• _What to produce_:
Below are the entries; give again exactly the lines from the one mentioning "This screenshot has height=370, width=640." through the one mentioning "550x183 pixels.", inclusive.

Collected data entries
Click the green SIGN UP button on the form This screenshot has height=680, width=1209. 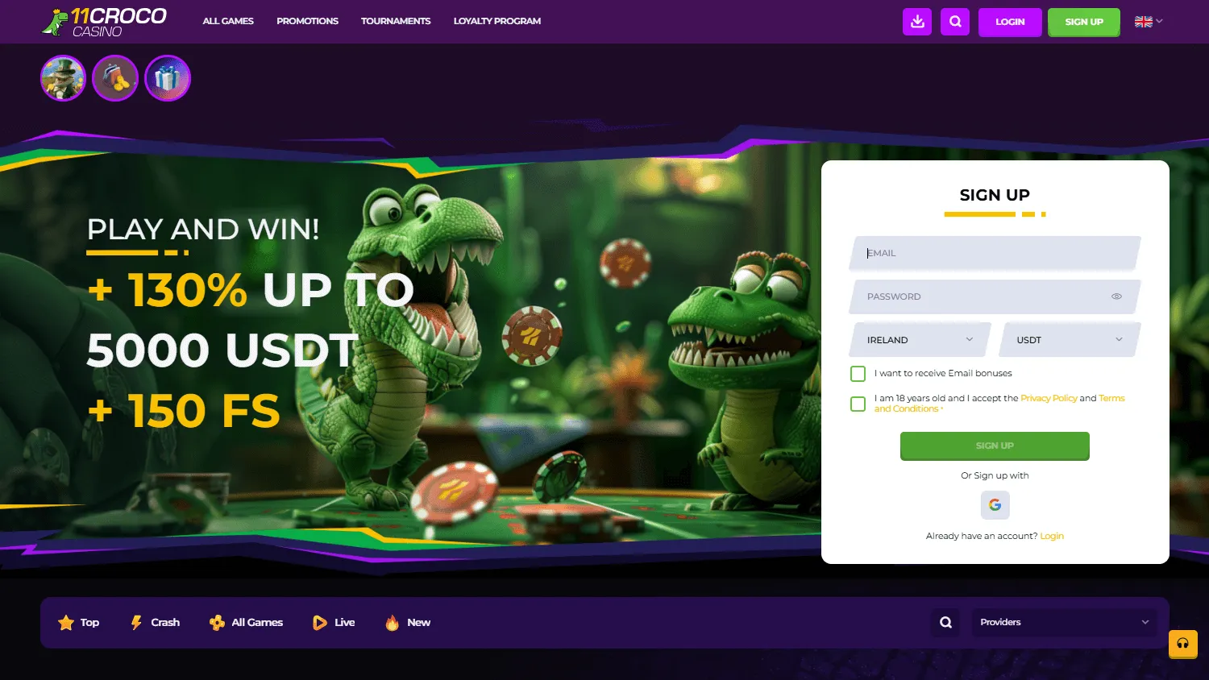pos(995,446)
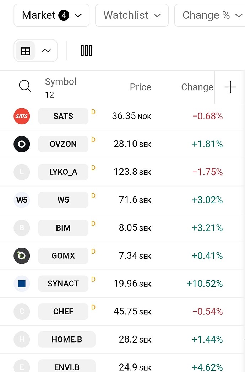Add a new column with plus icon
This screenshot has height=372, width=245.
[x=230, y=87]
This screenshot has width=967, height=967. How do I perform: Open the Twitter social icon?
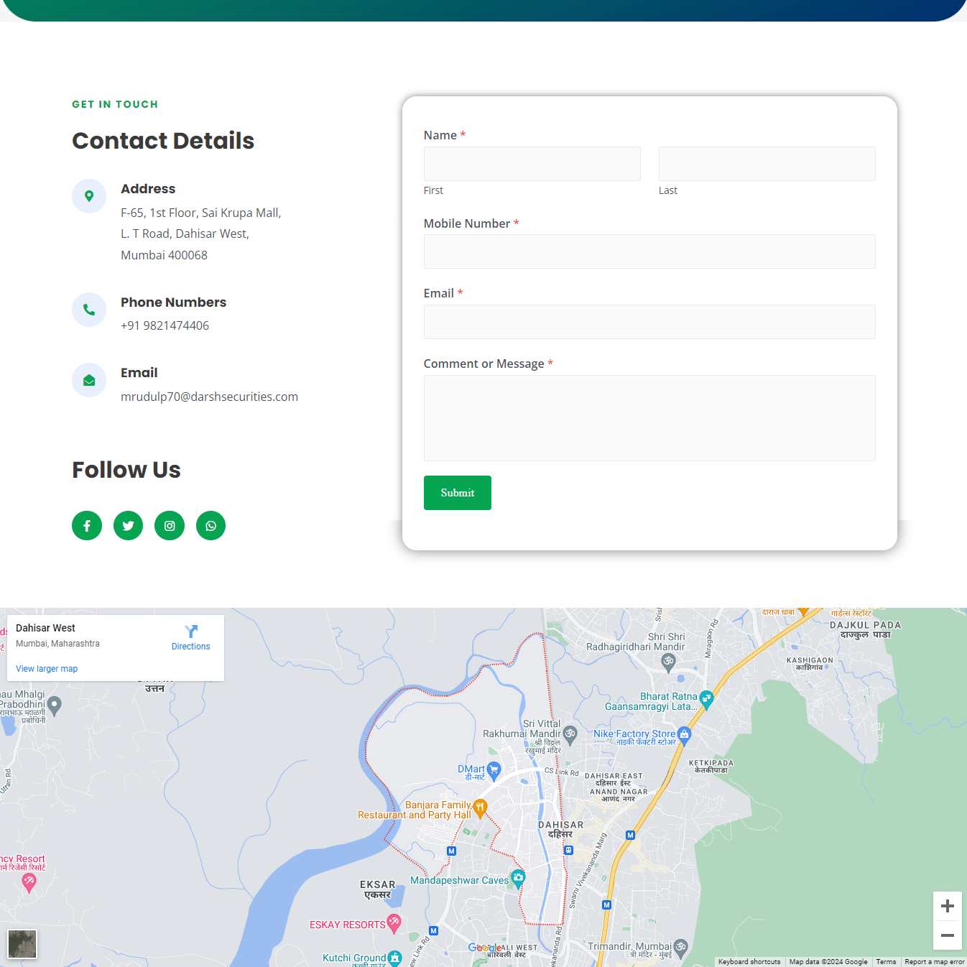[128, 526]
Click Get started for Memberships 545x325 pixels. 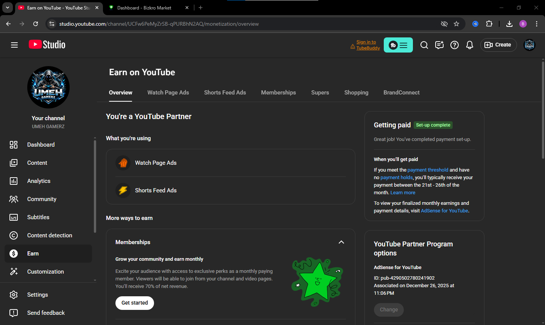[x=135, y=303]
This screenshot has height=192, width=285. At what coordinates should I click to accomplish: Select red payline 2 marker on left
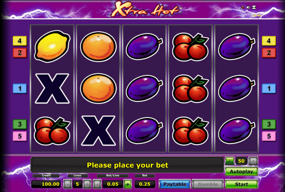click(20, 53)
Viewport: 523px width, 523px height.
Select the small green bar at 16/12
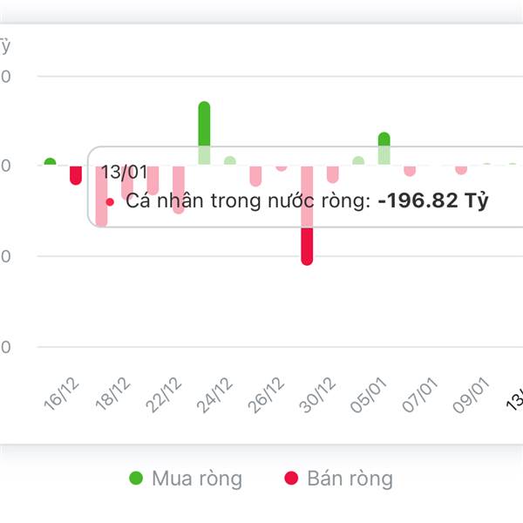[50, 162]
--
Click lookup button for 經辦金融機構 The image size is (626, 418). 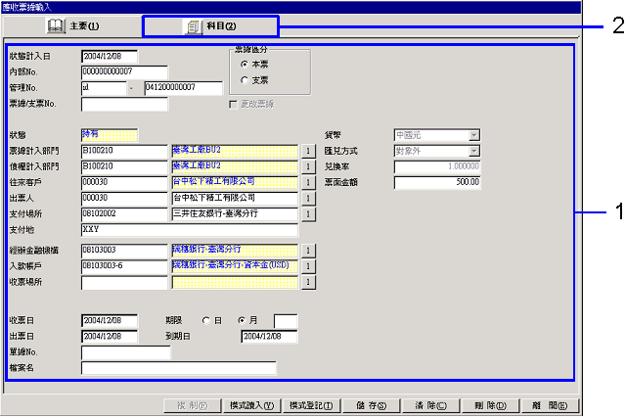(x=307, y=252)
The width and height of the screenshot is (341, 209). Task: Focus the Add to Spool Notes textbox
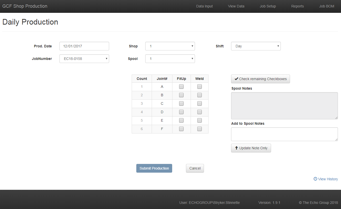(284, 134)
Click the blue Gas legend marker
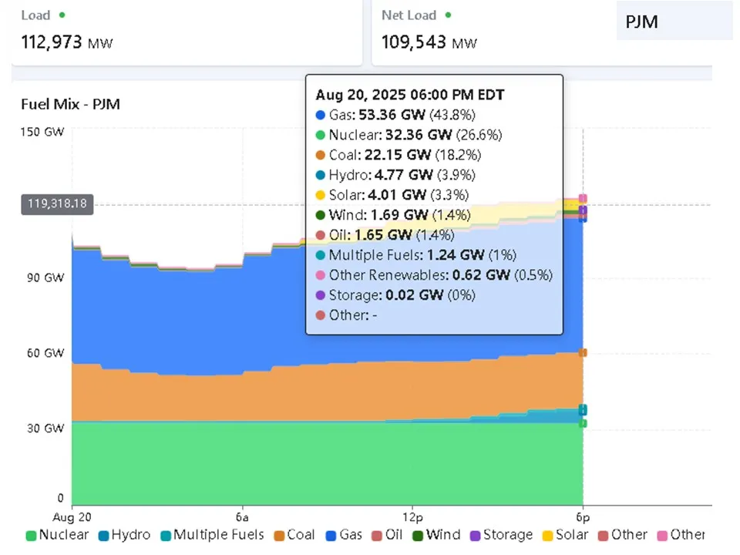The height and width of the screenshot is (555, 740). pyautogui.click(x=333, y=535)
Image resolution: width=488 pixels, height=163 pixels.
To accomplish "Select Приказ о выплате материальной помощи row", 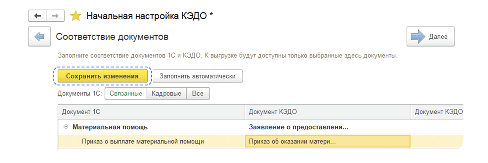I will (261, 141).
* * *
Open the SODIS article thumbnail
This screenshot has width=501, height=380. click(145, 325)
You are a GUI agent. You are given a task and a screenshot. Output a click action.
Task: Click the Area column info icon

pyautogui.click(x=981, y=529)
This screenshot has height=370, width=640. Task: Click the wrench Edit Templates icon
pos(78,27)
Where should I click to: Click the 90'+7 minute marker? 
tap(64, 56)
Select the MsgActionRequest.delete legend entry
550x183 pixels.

• _Task answer_:
This screenshot has height=370, width=640. Task: Click the wrench Edit Templates icon
pos(78,27)
Where should I click to: Click the 90'+7 minute marker? 
tap(64, 56)
Select the MsgActionRequest.delete legend entry
550x183 pixels.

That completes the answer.